Re: synchronized scans for VACUUM

From: Gregory Stark <stark(at)enterprisedb(dot)com>
To: "Tom Lane" <tgl(at)sss(dot)pgh(dot)pa(dot)us>
Cc: "Jeff Davis" <pgsql(at)j-davis(dot)com>, "pgsql-hackers" <pgsql-hackers(at)postgresql(dot)org>
Subject: Re: synchronized scans for VACUUM
Date: 2008-06-01 12:20:51
Message-ID: 87lk1pjqho.fsf@oxford.xeocode.com
Views: Raw Message | Whole Thread | Download mbox | Resend email
Thread:
Lists: pgsql-hackers

"Tom Lane" <tgl(at)sss(dot)pgh(dot)pa(dot)us> writes:

> Jeff Davis <pgsql(at)j-davis(dot)com> writes:
>> The objections to synchronized scans for VACUUM as listed in that thread
>> (summary):
>
>> 2. vacuum takes breaks from the scan to clean up the indexes when it
>> runs out of maintenance_work_mem.
>
>> 2. There have been suggestions about a more compact representation for
>> the tuple id list. If this works, it will solve this problem.
>
> It will certainly not "solve" the problem. What it will do is mean that
> the breaks are further apart and longer, which seems to me to make the
> conflict with syncscan behavior worse not better.
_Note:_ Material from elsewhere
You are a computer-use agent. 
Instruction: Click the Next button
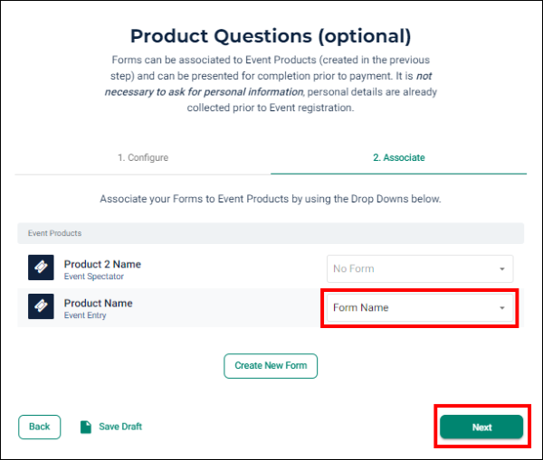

How would it make them longer? They still have the same amount of i/o to do
scanning the indexes. I suppose they would dirty more pages which might slow
them down?

In any case I think the representation you proposed back when this idea last
came up was so compact that pretty much any size table ought to be
representable in a reasonable work_mem -- at least for the kind of machine
which would normally be dealing with that size table.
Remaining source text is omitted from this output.